---------- Record list
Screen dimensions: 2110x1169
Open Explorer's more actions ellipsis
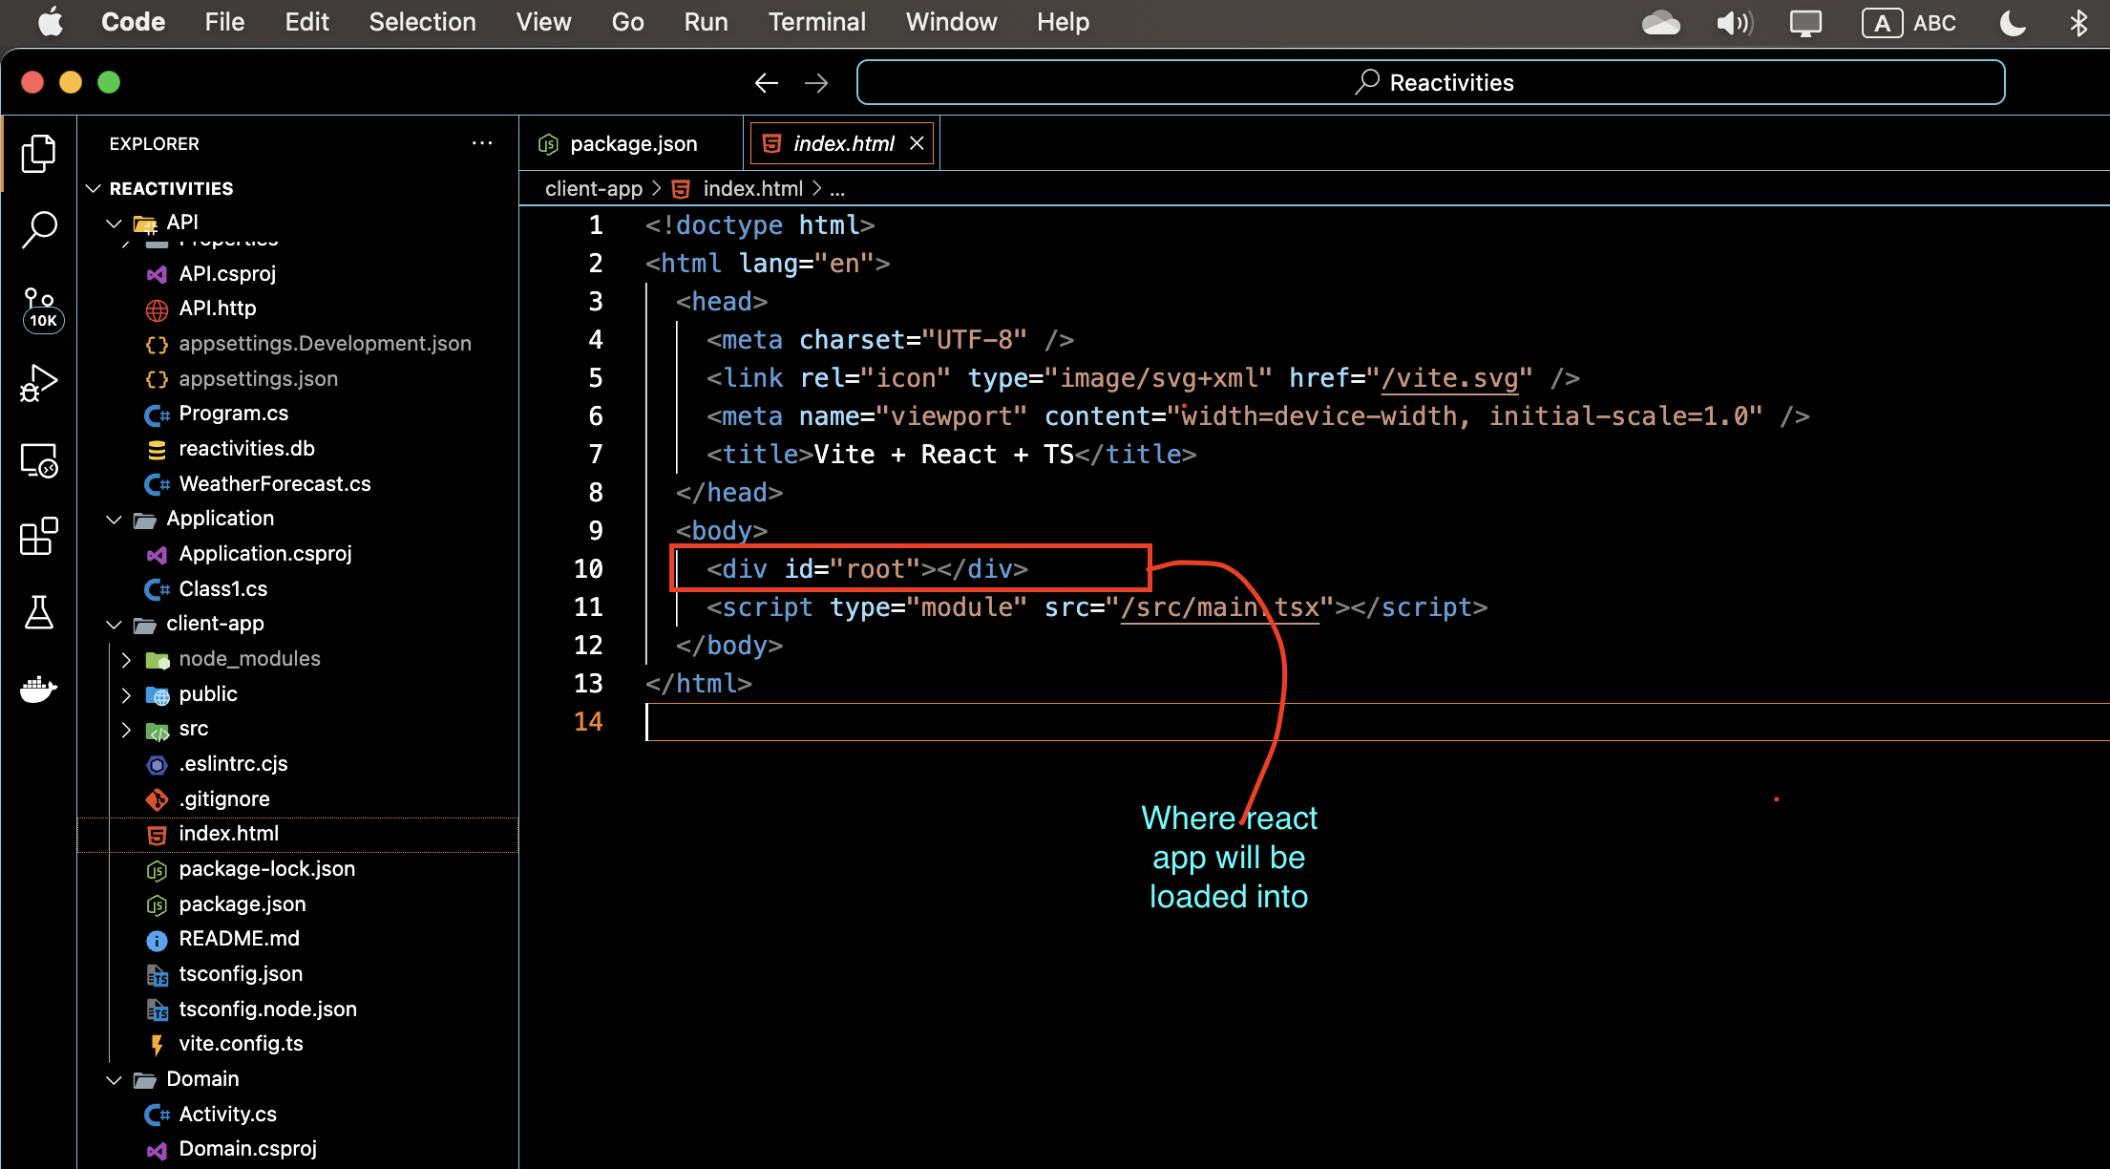(x=482, y=143)
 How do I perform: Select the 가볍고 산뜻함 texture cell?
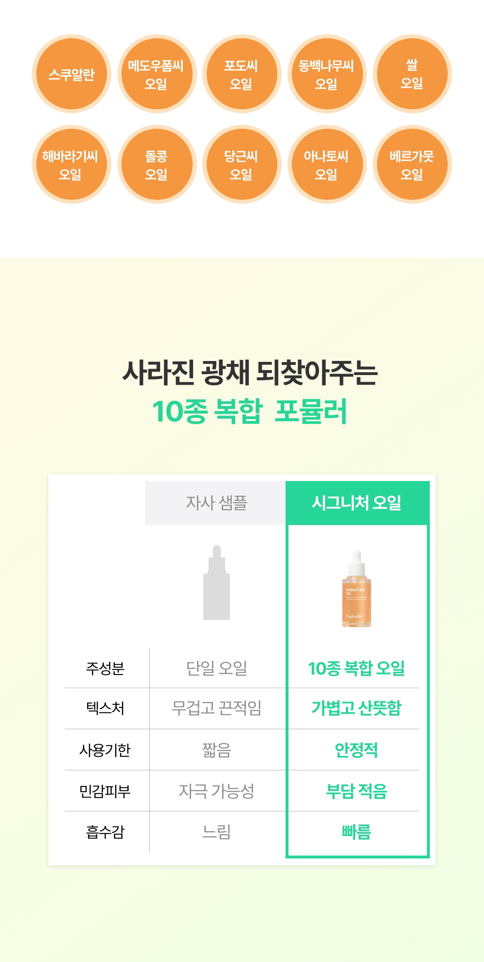(357, 708)
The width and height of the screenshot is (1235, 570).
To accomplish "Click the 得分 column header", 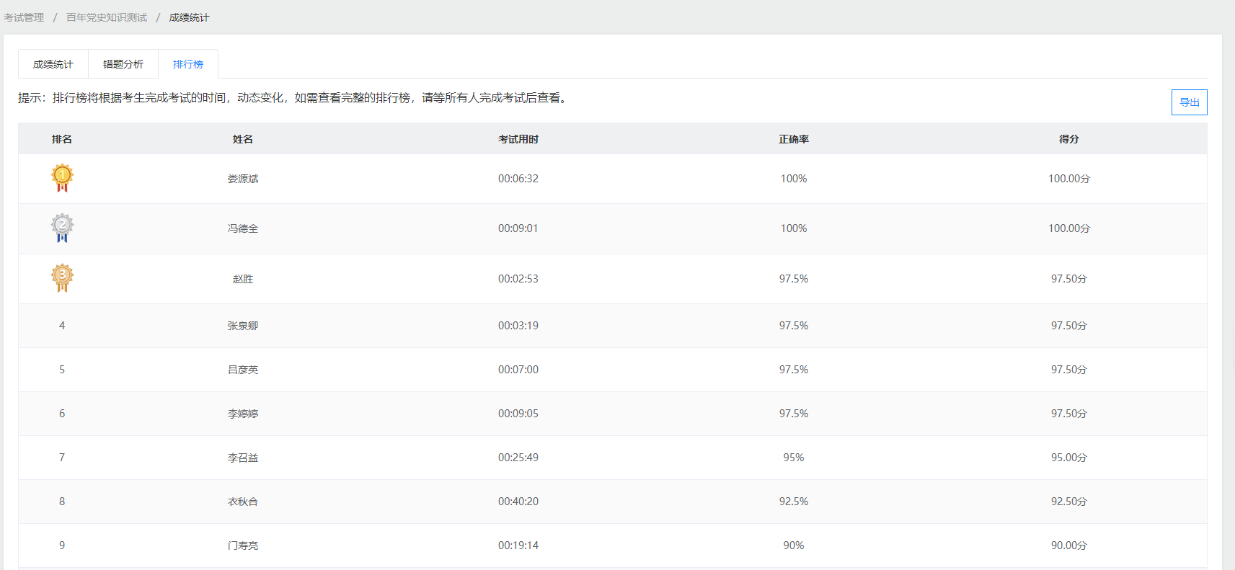I will tap(1068, 139).
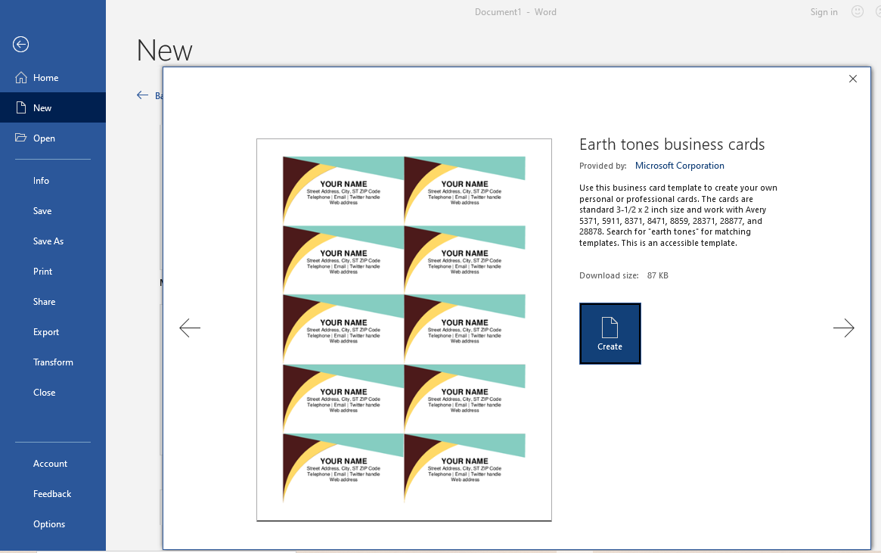
Task: Open the Export page
Action: point(46,331)
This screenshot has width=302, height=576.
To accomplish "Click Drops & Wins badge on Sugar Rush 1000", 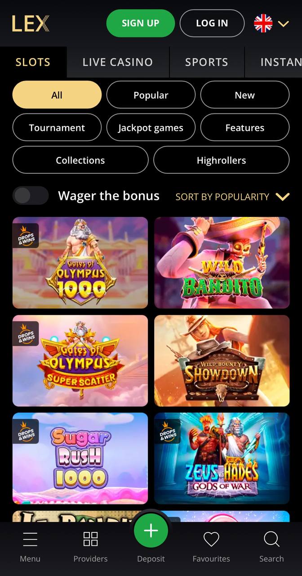I will [x=26, y=431].
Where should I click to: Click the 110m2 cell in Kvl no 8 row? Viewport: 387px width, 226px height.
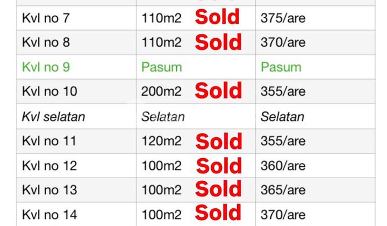click(x=161, y=43)
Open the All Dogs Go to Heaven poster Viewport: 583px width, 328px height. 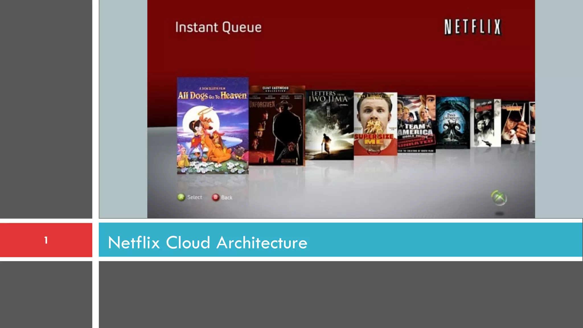[212, 126]

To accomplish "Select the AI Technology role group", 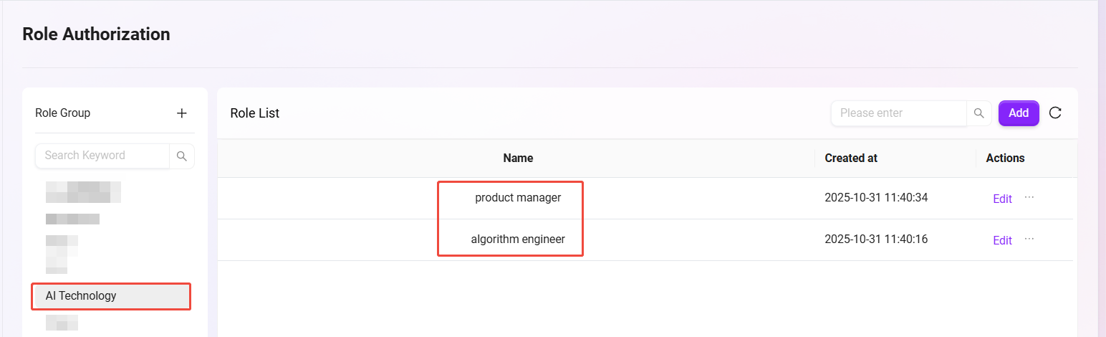I will 81,295.
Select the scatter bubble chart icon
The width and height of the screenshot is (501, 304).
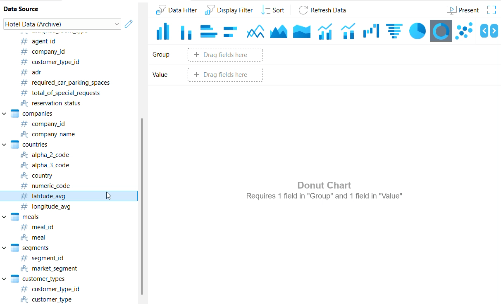coord(464,31)
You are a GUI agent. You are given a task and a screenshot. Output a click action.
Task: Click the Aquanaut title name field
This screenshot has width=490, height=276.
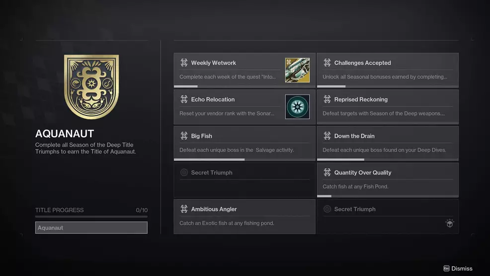(91, 228)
--------------------
▶ **What this task involves**
Scale the items from the line with "You are a GUI" through the end of the items, both ends included, by writing those lines out again with their requests. Multiply each answer coordinate by 1.6, round it to a whole number with halves going up, and omit the pictures.

▶ **Output below**
You are a GUI agent. You are given a task and a screenshot. Output a click action.
Task: Click the Aquanaut title name field
This screenshot has width=490, height=276.
(146, 365)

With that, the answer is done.